My kind weaves a complex tapestry—at least we strive to. The first square of a quilt can pave the way for the most beautiful of artworks or the most deranged of futures. Of course, we can only contribute to each woven block in minor ways. With only eight legs, how can we possibly hope to craft anything conforming to our will when we can’t even grasp it directly?

Yet a maimed young girl defied it all and pushed herself into the future despite the odds. I don’t know the driving force behind her will, but there were hints of it within Gazen’s ramblings. He knew that she would make ripples in the sky one day, though he couldn’t imagine what those ripples would be. While the crumbling sage had finally found a fitting place to die, he always said that would be his greatest regret.

As one who observes or extinguishes the fate of one specimen at a time, I could feel it too. The canvas remained blank as long as I could recall. No stretch of scrying could change that.

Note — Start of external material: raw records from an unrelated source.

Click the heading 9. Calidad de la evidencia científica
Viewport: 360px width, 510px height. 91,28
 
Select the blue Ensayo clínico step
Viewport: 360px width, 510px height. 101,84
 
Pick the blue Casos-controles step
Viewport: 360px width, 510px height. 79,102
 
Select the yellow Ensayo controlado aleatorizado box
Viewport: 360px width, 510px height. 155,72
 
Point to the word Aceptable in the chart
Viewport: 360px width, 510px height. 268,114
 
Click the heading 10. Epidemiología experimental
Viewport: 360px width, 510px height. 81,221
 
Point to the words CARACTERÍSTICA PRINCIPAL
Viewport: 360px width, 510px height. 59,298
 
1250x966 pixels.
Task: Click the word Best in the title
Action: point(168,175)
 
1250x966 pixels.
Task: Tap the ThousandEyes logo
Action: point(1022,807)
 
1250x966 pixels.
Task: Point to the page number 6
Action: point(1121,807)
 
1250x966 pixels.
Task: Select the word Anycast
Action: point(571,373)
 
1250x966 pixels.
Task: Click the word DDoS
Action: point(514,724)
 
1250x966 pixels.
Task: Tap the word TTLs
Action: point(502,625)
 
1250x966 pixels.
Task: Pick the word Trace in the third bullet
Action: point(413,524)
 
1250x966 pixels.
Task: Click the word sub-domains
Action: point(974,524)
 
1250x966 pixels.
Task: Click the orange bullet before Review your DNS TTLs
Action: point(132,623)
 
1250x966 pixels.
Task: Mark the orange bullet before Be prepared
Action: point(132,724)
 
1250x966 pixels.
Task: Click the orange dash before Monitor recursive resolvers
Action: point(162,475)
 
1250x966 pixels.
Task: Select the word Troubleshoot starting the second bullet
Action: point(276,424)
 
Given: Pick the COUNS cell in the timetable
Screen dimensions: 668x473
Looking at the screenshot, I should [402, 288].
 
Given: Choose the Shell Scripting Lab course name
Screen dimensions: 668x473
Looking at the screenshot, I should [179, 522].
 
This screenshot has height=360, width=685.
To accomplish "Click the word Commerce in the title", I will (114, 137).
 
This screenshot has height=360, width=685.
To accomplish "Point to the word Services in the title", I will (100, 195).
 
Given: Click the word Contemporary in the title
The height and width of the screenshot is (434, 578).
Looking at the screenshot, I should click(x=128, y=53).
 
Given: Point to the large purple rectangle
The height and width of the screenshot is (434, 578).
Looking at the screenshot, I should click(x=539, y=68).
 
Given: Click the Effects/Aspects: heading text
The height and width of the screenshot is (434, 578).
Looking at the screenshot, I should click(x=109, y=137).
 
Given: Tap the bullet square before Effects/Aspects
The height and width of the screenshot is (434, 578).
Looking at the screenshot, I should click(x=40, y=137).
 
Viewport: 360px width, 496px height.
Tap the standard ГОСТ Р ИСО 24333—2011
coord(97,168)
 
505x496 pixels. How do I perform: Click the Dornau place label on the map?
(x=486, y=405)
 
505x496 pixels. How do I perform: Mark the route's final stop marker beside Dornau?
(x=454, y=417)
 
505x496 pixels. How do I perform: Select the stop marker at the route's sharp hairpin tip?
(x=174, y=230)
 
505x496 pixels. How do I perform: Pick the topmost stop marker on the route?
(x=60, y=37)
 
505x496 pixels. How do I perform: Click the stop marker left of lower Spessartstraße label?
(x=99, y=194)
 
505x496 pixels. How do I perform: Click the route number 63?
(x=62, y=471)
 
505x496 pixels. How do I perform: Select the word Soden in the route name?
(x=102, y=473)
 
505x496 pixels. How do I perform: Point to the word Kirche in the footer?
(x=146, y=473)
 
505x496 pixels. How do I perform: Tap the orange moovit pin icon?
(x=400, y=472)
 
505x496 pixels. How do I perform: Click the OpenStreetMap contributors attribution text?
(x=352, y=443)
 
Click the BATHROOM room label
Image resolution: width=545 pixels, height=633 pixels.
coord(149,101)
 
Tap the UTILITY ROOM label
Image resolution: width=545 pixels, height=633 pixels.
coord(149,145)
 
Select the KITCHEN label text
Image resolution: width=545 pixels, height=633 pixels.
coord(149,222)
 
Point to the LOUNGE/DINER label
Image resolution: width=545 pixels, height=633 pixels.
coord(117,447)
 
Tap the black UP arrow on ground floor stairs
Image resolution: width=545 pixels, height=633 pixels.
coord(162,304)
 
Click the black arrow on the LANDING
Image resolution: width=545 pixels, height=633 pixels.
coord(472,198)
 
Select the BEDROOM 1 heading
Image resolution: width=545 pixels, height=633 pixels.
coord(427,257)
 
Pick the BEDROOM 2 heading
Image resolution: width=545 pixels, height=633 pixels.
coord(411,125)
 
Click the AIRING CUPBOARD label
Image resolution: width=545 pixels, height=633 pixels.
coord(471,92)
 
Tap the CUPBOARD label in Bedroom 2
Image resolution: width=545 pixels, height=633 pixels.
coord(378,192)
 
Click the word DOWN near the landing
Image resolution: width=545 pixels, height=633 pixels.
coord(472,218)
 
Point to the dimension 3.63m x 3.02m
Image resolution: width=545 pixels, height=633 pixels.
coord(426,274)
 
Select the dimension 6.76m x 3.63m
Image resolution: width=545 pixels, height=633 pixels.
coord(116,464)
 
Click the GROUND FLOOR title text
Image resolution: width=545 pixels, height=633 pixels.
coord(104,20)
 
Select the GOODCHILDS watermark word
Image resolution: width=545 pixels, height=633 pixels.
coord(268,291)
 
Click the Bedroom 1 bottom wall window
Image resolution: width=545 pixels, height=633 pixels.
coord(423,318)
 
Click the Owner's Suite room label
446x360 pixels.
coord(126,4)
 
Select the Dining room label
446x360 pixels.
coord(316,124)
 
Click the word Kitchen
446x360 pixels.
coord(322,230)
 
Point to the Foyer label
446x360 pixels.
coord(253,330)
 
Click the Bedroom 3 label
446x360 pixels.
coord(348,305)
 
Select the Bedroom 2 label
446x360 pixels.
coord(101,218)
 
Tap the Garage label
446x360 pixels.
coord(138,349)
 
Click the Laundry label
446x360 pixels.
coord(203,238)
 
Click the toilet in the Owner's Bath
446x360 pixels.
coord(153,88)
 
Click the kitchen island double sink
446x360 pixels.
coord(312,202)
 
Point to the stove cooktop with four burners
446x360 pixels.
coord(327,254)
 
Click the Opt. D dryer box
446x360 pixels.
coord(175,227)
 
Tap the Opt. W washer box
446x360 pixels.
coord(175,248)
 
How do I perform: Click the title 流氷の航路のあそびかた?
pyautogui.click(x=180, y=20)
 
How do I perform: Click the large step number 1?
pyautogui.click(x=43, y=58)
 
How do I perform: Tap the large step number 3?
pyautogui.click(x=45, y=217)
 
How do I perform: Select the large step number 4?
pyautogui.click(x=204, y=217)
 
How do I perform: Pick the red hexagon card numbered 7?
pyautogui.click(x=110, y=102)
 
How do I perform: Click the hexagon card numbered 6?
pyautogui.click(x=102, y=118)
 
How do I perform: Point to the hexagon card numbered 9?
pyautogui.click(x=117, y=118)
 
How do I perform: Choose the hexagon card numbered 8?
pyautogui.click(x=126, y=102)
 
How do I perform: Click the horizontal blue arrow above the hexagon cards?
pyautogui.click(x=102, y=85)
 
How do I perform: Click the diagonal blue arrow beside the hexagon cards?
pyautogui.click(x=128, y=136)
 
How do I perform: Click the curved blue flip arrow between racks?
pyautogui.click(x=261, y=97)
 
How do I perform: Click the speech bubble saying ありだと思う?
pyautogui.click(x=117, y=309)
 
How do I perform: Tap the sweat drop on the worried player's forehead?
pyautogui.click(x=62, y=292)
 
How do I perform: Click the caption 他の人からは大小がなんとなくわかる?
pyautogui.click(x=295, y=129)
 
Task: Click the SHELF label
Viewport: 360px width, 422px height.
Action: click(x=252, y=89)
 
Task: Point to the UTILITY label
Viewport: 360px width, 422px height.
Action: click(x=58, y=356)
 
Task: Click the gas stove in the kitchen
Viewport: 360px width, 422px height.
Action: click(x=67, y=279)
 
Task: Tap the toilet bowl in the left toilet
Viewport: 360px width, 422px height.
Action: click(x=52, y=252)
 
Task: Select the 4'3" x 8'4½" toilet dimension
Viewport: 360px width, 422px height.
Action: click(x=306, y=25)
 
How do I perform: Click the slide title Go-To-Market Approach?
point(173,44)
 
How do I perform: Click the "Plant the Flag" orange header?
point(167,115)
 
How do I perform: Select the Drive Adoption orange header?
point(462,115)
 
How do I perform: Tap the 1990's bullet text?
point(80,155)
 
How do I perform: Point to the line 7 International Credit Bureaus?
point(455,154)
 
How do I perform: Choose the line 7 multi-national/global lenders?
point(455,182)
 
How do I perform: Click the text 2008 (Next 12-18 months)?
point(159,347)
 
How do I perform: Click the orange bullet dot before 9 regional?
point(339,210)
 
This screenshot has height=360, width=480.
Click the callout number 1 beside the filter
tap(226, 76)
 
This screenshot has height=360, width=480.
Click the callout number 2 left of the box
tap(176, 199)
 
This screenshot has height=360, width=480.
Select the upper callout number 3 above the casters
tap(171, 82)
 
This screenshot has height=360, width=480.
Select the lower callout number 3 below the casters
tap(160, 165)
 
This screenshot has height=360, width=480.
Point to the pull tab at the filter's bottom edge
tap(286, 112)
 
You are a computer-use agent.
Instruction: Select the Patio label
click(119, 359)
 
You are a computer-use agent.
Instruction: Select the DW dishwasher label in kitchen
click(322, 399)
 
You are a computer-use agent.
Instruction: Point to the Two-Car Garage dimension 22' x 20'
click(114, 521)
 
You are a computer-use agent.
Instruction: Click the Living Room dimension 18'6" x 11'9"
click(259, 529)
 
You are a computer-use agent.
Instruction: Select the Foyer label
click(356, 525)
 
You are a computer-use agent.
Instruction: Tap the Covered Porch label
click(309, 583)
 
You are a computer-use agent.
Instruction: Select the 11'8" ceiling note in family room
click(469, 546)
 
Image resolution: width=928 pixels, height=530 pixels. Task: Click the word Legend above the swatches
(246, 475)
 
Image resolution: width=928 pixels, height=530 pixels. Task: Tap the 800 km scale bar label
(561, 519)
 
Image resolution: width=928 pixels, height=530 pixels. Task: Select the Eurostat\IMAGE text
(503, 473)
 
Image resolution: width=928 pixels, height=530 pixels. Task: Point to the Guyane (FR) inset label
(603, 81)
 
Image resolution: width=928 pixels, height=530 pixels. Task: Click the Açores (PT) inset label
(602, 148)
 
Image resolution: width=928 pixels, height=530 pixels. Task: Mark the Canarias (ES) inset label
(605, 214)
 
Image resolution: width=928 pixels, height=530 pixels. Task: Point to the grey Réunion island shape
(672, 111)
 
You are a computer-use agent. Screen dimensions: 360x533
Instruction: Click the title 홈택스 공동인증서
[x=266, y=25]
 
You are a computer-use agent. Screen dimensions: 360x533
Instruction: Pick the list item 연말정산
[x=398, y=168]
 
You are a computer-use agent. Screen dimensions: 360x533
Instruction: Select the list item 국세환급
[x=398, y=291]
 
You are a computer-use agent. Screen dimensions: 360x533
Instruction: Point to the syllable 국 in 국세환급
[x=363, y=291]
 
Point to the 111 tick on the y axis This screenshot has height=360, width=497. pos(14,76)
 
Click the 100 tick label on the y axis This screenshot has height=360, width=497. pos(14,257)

Not one of my legs felt a response from the vast web of fate when I peered into that child’s soul, despite its constant shifting in her wake.

For all intents and purposes, she was just a cheerful little girl who wanted nothing more than to become like her father. An absurd sight after seeing the state she was in when she arrived. It was like the past she’d suffered faded away in the light of the many dawns she was offered.

Despite how miraculous that man was, I never saw an inkling of change on the path. No matter how many absurdities he pulled from somewhere the sun neglected to shine, fate seemed equipped to conform like a stone dropped into the river.

But the girl. As if she weren’t even following the path, it simply changed without warning. At seemingly nothing. At the same time, Gazen’s fate changed by leaps and bounds at so little as her asking to stop at the next island for fresh-squeezed juice.

It was the day that man died that I knew her destiny was truly great.

I could only pick and pull at a single thread, gingerly guiding it in the direction I hoped it would catch. In a single day, it all converged, and the web was broken in an instant. What before rested on a loom seemed to form briskly upon each passing breeze, at least as far as my eyes could yet see.

Years and years of solitude seared into distinct resentment, but somehow, that girl staved off the boredom in the end. Once she was on her own, the web I stood upon became a vast sea—sometimes calm, sometimes rippling into distant horizons beyond my sight.

The silvery one seemed to be a good influence as Cira may not have broken into the Archive anytime soon without someone to impress. Just the other day it seemed, she was digging up muddy riverbanks for worms with her bare hands, ruining a dress Gazen spent days on as he could only watch with a pained smile, but my myriad eyes eclipsed at the sight of her ascending from the salt to craft the world around her.

A city rose and heavy rain fell. Anything susceptible to the withering of time turned to dust in a blaze of light and all that remained reshaped the island by her desire.

Desire was something I’ve seen a great deal of in my time. Gazen’s was absurd and at times incomprehensible, but it seemed he always knew this girl would make great strides, long before she was even born. There was apparently a time he thought his own footprints would shape the sky, but it was always her as long as I knew him.

To take her body now would be a simple matter if I sacrificed my original form. Primordial demons have existed since the dawn of the sky’s creation, but the soulweaver lineage has roots far deeper. Even if our power pales in comparison, we have our pride.

Oh yes, this vessel will one day be the greatest that history has ever seen. Even if it takes a thousand years, somehow I think this stupid girl wouldn’t mind her body being repurposed if it meant saving the life of that silver-haired one or another she cared about deeply. All it would take was a convincing enough argument on her deathbed. Time is but I tool with which I can bide my time until this girl guides me to the fate I’ve always deserved. There’s no doubt in my mind.